** Data for locating words and elements **
____________

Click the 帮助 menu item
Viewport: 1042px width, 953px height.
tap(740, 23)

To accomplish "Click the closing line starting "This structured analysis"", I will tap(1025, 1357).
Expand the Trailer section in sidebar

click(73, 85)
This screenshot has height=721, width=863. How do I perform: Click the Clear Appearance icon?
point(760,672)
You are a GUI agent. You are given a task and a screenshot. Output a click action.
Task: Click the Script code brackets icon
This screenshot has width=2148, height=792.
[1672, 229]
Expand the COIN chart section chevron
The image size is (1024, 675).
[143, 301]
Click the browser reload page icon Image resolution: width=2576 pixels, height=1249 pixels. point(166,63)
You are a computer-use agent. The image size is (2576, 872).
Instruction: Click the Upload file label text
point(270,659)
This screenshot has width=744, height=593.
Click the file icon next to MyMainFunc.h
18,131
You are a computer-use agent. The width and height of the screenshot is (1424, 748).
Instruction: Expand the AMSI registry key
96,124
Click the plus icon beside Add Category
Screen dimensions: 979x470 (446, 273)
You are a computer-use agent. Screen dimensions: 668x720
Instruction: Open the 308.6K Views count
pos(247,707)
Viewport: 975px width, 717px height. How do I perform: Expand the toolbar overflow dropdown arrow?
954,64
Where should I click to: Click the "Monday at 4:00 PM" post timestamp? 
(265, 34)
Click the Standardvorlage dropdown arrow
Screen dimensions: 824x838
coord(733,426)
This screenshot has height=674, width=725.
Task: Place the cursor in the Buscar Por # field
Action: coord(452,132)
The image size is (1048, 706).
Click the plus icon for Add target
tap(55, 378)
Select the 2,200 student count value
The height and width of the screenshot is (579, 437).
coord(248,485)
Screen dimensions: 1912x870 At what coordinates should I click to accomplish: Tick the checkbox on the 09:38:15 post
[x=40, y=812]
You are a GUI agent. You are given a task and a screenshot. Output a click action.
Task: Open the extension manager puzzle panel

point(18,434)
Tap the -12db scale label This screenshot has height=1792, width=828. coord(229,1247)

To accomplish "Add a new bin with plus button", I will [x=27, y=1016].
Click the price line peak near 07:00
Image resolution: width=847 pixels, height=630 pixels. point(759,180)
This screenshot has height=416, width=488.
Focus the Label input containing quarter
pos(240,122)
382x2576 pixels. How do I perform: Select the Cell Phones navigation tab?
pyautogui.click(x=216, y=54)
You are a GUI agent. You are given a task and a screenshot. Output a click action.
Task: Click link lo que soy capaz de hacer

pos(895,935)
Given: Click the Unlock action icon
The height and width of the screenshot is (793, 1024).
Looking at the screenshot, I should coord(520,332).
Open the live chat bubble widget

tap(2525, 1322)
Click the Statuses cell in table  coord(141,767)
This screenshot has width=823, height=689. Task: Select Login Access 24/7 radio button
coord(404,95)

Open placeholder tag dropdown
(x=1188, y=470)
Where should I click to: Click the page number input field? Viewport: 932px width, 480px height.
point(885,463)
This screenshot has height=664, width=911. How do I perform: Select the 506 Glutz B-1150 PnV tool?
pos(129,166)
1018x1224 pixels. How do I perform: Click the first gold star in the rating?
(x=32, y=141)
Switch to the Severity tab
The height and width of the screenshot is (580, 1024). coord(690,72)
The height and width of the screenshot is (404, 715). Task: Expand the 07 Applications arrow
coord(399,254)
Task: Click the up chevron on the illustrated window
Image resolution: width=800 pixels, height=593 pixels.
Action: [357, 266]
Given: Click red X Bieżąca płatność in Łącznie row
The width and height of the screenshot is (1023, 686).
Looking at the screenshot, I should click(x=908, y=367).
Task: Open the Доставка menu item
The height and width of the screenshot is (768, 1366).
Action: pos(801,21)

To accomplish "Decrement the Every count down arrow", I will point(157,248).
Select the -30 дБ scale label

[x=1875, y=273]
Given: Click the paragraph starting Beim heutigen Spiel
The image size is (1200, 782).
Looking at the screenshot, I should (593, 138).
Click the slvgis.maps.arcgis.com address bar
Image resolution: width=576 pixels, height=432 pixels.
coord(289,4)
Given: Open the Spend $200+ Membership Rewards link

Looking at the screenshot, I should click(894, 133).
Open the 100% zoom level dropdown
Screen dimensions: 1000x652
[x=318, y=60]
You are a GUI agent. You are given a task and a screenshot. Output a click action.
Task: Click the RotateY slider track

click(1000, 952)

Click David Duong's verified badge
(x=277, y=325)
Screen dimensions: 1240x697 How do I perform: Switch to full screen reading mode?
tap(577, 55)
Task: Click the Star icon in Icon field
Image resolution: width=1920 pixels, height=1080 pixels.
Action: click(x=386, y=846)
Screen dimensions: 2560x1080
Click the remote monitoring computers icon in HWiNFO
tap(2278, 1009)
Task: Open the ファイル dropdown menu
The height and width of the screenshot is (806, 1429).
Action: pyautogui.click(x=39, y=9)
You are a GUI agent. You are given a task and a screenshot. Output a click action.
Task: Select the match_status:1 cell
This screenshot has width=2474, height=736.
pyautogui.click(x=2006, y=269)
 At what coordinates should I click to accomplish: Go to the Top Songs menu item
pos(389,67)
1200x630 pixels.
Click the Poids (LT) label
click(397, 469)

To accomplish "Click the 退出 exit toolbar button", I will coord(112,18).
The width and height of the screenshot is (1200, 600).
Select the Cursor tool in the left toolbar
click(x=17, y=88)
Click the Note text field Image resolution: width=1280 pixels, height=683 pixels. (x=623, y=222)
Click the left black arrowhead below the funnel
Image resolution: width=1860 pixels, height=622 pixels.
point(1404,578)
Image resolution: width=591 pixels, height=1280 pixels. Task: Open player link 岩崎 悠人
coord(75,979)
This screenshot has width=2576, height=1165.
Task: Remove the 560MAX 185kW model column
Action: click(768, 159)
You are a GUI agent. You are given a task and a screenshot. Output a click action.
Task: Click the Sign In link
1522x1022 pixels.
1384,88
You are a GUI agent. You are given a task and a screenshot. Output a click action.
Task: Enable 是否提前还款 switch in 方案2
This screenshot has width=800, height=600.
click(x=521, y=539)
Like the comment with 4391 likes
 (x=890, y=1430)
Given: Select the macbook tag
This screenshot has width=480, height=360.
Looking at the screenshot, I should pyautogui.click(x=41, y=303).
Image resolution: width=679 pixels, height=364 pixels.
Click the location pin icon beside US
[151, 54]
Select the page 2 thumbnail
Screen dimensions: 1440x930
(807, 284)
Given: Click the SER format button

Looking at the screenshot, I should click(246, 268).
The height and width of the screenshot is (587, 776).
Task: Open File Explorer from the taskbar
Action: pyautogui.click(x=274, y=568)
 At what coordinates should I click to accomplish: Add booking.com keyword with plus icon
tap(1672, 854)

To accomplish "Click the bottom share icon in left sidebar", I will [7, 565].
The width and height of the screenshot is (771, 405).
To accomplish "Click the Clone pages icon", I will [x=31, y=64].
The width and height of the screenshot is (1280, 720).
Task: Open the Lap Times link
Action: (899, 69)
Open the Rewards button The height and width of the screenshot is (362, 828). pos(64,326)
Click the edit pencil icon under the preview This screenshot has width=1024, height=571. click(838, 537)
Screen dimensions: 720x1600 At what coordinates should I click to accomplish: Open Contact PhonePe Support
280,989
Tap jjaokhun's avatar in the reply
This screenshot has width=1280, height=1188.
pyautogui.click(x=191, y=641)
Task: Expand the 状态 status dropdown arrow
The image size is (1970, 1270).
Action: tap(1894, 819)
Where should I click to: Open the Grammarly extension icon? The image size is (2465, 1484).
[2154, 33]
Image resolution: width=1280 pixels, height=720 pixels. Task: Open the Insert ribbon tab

____________

** Given exercise **
From the material above, copy the lines verbatim, starting at the line containing "Screen dimensions: 1240x697" and ending with the line containing "click(x=17, y=88)", both included.

** Complete output **
Screen dimensions: 1240x697 How do I perform: Switch to full screen reading mode?
tap(577, 55)
Task: Click the Star icon in Icon field
Image resolution: width=1920 pixels, height=1080 pixels.
Action: click(x=386, y=846)
Screen dimensions: 2560x1080
Click the remote monitoring computers icon in HWiNFO
tap(2278, 1009)
Task: Open the ファイル dropdown menu
The height and width of the screenshot is (806, 1429).
Action: pyautogui.click(x=39, y=9)
You are a GUI agent. You are given a task and a screenshot. Output a click action.
Task: Select the match_status:1 cell
This screenshot has width=2474, height=736.
pyautogui.click(x=2006, y=269)
 At what coordinates should I click to accomplish: Go to the Top Songs menu item
pos(389,67)
1200x630 pixels.
Click the Poids (LT) label
click(397, 469)

To accomplish "Click the 退出 exit toolbar button", I will coord(112,18).
The width and height of the screenshot is (1200, 600).
Select the Cursor tool in the left toolbar
click(x=17, y=88)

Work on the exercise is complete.